Speed glue is mixed with certain solvents to create a better effect. Some of these solvents are illegal and contain potentially hazardous vapors. They are considered to be inhalants. In 1995, the International Table Tennis Federation (ITTF) banned the use of all halogenated solvents, all solvents with benzene rings, and N-hexane in paddles. They have also started the practice of random testing of paddles in international tournaments checking for the aforementioned solvents.

The amount of increase the glue will give a rubber is dependent on the sponge. Softer sponged rubber, e.g. Yasaka's MarkV 30, Butterfly's Bryce FX, Joola's Samba, will absorb the glue more readily and therefore have a bigger dome when they expand, leading to a greater effect, with harder sponges e.g. most Chinese rubbers, Butterfly's Bryce Hard, expanding less leading to a slightly lesser effect.

In gameplay terms, speed glue has some disadvantages. Due to the increased sponge thickness, speed does increase, but as mentioned before usually control decreases as speed increases. Also, after several regluings speed glue begins to build up on the racket, increasing the weight of the paddle. The sensitivity of table tennis blades is such that a few extra grams may cause the player to not perform as well. The more the glue builds up on the rubber, the more glue must be applied on the next application to achieve the same effect.
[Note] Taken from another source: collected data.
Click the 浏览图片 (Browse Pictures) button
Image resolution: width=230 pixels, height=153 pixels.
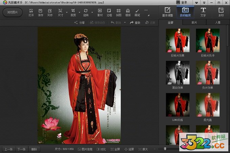[13, 12]
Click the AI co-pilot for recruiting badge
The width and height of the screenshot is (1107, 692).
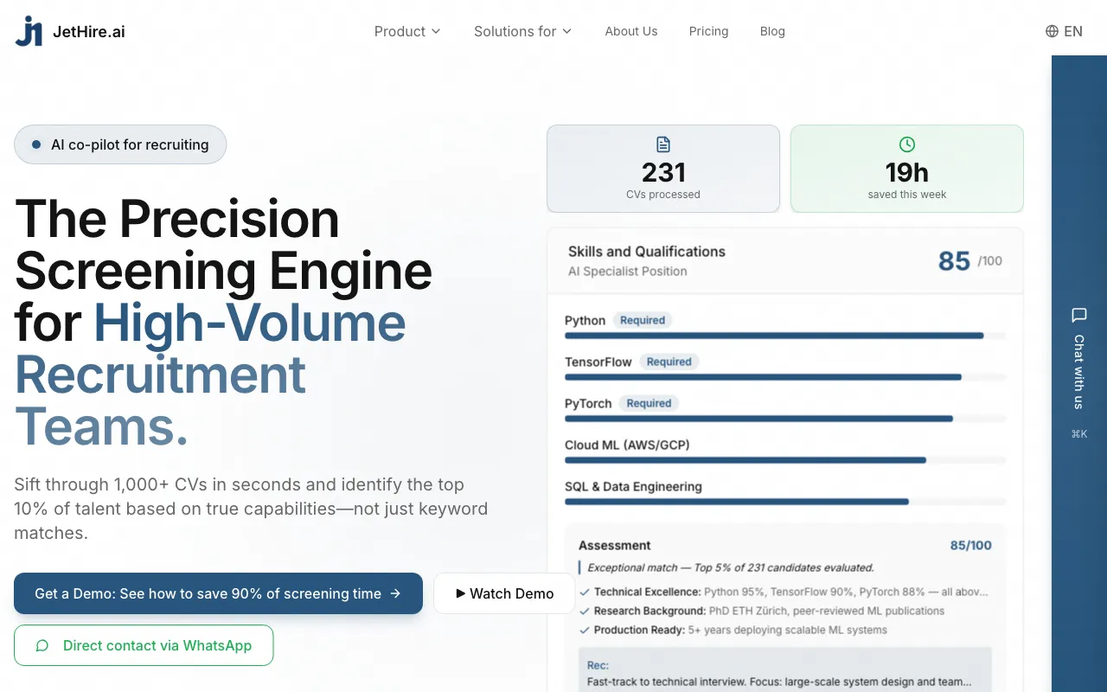120,144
After 5-10 layers of glue, some players peel the old glue off to reduce the weight of the sponge, and to reduce the amount of glue needed to obtain the optimum effect. Another disadvantage is that the increased tension on the sponge from the glue will cause the rubber to wear out faster than usual. In order to prolong the life of the rubber, some players remove the rubber from the blade after they play to allow the rubber to contract naturally, rather than remain stressed on the blade.

Spotting speed glue is very difficult at times. If the paddle makes a very distinctive high-pitched sound on contact, then the paddle may have speed glue. When holding the paddle, the person may notice a weight increase as compared to an untreated paddle. Also, there is a distinct smell that is given off from some speed glues when used.

==Regulation==
In 2004, the ITTF decided to ban any glues containing volatile organic solvents as of 1 September 2007 due to health concerns. The date had been moved back to 1 September 2008.

This has spurred on a new line of products by table tennis manufacturers to innovate and develop water based speed glues and rubber sheets with speed glue effect built in that last the lifetime of the rubber. VOC glues are still allowed when done under regulated conditions i.e. at the manufacturer.

On 27 June 2007, the International Table Tennis Federation banned all speed glue containing "volatile compounds" effective immediately in response to an unconfirmed health incident in Japan.